**Records shown**
-=-=-=-=-
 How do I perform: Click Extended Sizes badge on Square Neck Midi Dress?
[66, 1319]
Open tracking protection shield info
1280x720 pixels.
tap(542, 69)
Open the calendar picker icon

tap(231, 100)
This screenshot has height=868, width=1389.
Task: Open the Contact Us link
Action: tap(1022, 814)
-=-=-=-=-
**Work task**
What's needed is every line of the listing, transcribed word for word.

**Written reply**
 How do I perform: Click Extended Sizes badge on Square Neck Midi Dress?
[66, 1319]
Open tracking protection shield info
1280x720 pixels.
tap(542, 69)
Open the calendar picker icon

tap(231, 100)
This screenshot has height=868, width=1389.
Task: Open the Contact Us link
Action: tap(1022, 814)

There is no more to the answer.